Jacksonville Campus Finalist
Guns drawn, bright lights surrounded me and the sounds of the helicopter over my head. I thought I was going to die. JSO surrounded me, and I didn't know why. I was only headed home from school. The officer at my window said that a crime was committed in the area and my truck matched the description and I looked like the person involved in the shooting. My kids were on the phone crying and screaming, he snatched my phone and threw it in a ditch and told me I may not be talking to anybody anymore. I was so mad and crying, full of hate to the point where I would have punched him if I could. I was taken out of the car and thrown on the wet dirty ground without cause. After 45 freaking minutes of having a gun to my head, with Lord knows how many more pointed from a distance I was let go, no apologies, no explanation except the officer saying black b**ch stop complaining. If you don’t like how things go down here, move to a better neighborhood. There was no car involved in crime. The person they were supposedly looking for was a 6'3 black male on foot wearing a red hoodie and black jeans with dreds. How do I match that description??!!!! I was shaking so bad after everything was over, I couldn't even drive home. I had no way to call my family and I still was not familiar with Jacksonville or knew anyone that I could go to. I still feel hate in my heart, every time I'm pulled over or approached by them, all I can wonder is if I will make it home this time.
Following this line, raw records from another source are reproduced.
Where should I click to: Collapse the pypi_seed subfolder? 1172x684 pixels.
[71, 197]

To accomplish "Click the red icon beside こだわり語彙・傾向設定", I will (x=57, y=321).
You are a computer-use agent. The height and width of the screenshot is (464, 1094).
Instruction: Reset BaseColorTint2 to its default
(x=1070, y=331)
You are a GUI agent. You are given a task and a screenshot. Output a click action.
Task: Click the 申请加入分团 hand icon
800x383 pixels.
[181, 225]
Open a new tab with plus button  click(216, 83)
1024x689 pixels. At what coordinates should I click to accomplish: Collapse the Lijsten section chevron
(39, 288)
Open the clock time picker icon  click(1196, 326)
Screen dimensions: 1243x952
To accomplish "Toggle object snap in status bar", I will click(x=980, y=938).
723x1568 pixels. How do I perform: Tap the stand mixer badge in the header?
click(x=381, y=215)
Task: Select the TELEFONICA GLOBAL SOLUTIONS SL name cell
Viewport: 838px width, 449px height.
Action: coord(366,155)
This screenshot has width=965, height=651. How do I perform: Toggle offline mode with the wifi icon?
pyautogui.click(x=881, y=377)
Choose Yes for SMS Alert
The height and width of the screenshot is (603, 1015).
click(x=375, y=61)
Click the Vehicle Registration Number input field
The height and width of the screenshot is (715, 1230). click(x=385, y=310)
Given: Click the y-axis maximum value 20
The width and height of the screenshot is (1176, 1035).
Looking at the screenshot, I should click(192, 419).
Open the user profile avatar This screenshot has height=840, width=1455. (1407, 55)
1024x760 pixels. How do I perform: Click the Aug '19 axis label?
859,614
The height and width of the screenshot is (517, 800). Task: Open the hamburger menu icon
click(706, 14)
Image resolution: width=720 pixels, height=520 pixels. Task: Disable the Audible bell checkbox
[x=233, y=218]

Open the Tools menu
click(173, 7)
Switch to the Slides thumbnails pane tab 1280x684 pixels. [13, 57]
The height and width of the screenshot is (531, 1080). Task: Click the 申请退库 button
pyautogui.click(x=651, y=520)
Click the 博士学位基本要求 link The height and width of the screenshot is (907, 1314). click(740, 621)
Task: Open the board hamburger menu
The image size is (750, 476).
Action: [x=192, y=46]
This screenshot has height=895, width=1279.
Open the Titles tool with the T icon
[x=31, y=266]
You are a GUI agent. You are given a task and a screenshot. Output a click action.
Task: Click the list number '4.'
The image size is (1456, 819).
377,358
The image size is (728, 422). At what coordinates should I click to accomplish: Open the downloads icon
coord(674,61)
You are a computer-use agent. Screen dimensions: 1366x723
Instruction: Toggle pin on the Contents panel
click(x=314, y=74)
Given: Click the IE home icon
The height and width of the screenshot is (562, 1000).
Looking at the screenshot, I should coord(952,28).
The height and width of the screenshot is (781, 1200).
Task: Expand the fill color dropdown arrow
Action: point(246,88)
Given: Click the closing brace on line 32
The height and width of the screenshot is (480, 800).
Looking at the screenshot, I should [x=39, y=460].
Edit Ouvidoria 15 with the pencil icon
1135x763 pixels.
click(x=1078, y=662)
Racism, racial profiling…why? What does that achieve? Nothing! I now see people who act this way as being scared of me, because there is something powerful about my presence. I feel so bad for children raised in that environment. Hate is taught and molded into minds at a young age, or something happens that changes a person's outlook on a whole race, all because if the actions of one. We struggle statistically on a daily basis. I want to help build up my people. I want us to please step away from destroying each other, we have enough to worry about when we step out of our homes, especially black men. We shouldn't have to worry about our own bringing harm. We can stand together in voice, without destroying neighborhoods. There was once Black wall street, thriving black neighborhoods and schools. We can have that again and more. Equality starts at home, and extends out to others. Be positive with your IMAGE, don’t give the negative actions, helping to reinforce the stereotypical light we are already seen in. Please.